Science fiction Western
This subgenre places science fiction elements within a traditional terran Western setting. Examples include Wild Wild West, Westworld, its sequel Futureworld, Cowboys & Aliens, "Back to the Future Part III", and the hybrid film Jesse James Meets Frankenstein's Daughter. Damnation is a video game example of the science fiction Western.
Space Western
A subgenre of science fiction Western, the space Western transposes traditional genre themes onto a space frontier backdrop, updating them with futuristic technologies. This can be as subtle as space rangers exploring wild, interstellar frontiers, or as direct as futuristic cowboys wielding ray guns and riding robotic horses. Examples include Bravestarr, Outland, the Borderlands series, and Firefly (as well as the film Serenity based on Firefly).
Fantasy Western
Westerns mixed in a more Fantasy settings and themes. These includes having Fantasy mythology as background. Most famous examples are The Dark Tower series, Preacher, and Kino's Journey.
Indo Western
Westerm films in India was first made in Telugu Mosagaalaku Mosagaadu in 1970. Following with films Mappusakshi (Malayalam), Ganga and Jakkamma (Tamil). But those films were more based on Classic Westerns. Spaghetti Westerns laid the groundwork for Sholay in 1975 after which it was called as curry western . Followed by Khote Sikkay and Thai Meethu Sathiyam were some notable films of this genre. Adima Changala (1971) starring Prem Nazir was a hugely popular zapata spaghetti western film in Malayalam.
Horror Western
A developing sub-genre, with roots in films such as Billy the Kid vs. Dracula (1966), which depicts the legendary outlaw Billy the Kid fighting against the notorious vampire. The Ghoul Goes West was an unproduced Ed Wood film to star Bela Lugosi as Dracula in the Old West.
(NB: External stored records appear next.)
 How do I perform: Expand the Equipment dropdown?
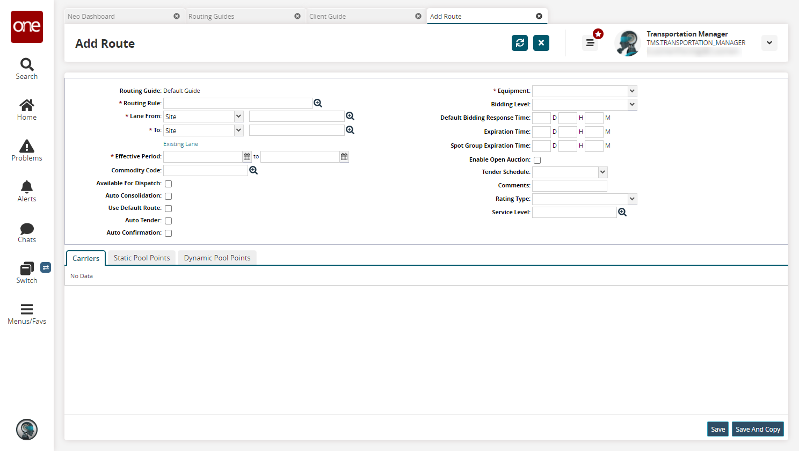tap(632, 91)
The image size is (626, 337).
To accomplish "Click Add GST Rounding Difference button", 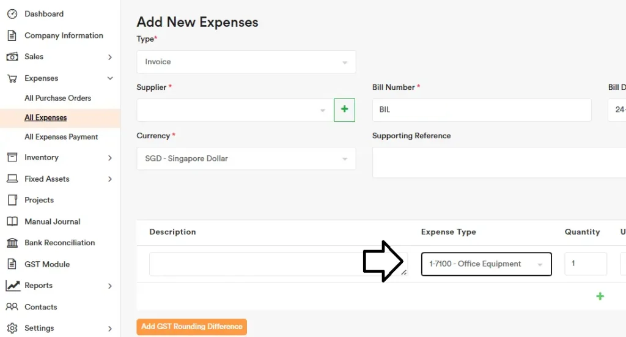I will point(191,327).
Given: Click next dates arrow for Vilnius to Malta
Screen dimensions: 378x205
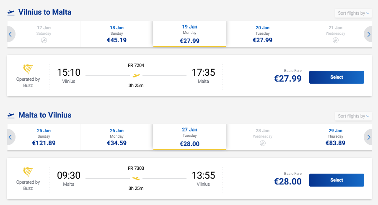Looking at the screenshot, I should coord(368,34).
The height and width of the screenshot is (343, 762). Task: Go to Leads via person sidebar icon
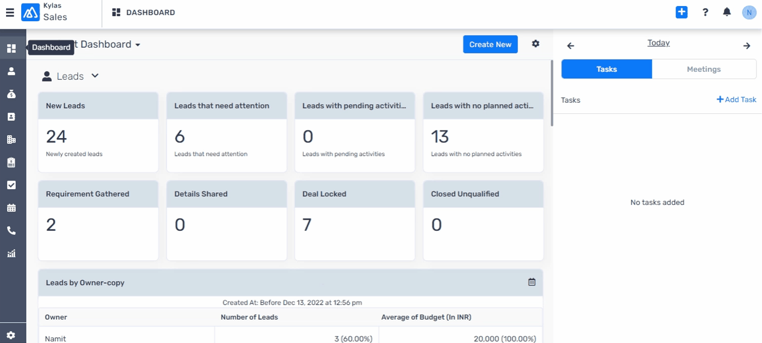[11, 71]
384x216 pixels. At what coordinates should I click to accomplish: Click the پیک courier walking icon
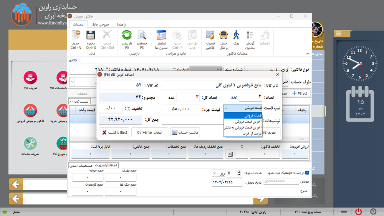click(236, 36)
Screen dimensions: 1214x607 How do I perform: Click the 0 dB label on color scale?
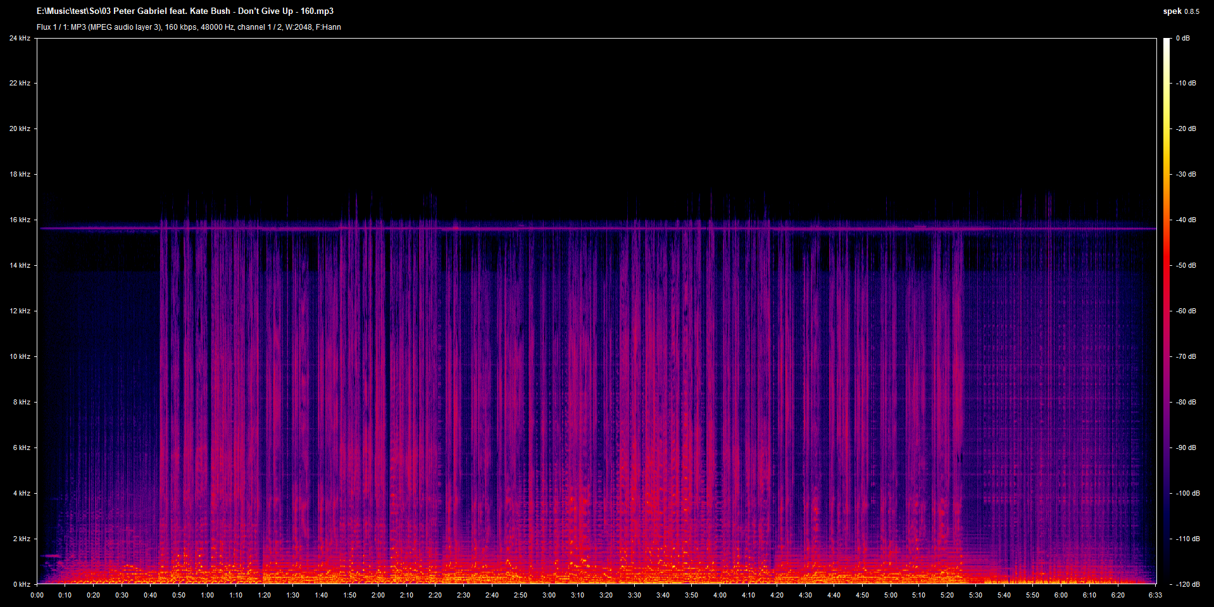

Recent examples include the 1999 film Ravenous, which deals with cannibalism at a remote US army outpost, and the 2008 film The Burrowers, about a band of trackers who are stalked by the titular creatures. The Red Dead Redemption downloadable content "Undead Nightmare" is an example of a horror western video game.
Weird Western
This subgenre blends elements of a classic Western with other elements. The Wild Wild West and its later film adaptation blends the Western with steampunk and Jonah Hex blends the Western with superhero elements. This subgenre can encompass others, such as the Horror Western and the science fiction Western, e.g. Firefly (see above).
Western satire
This subgenre in its current usage is imitative in its style to mock, comment on, or trivialize the genre's established traits, subjects, auteurs' styles or some other target by means of humorous,satiric or ironic imitation. Such titles include Blazing Saddles, Carry On Cowboy, Three Amigos, The Hallelujah Trail, The Scalphunters, Rustlers' Rhapsody, Support Your Local Sheriff!, Support Your Local Gunfighter Maverick and A Million Ways to Die in the West.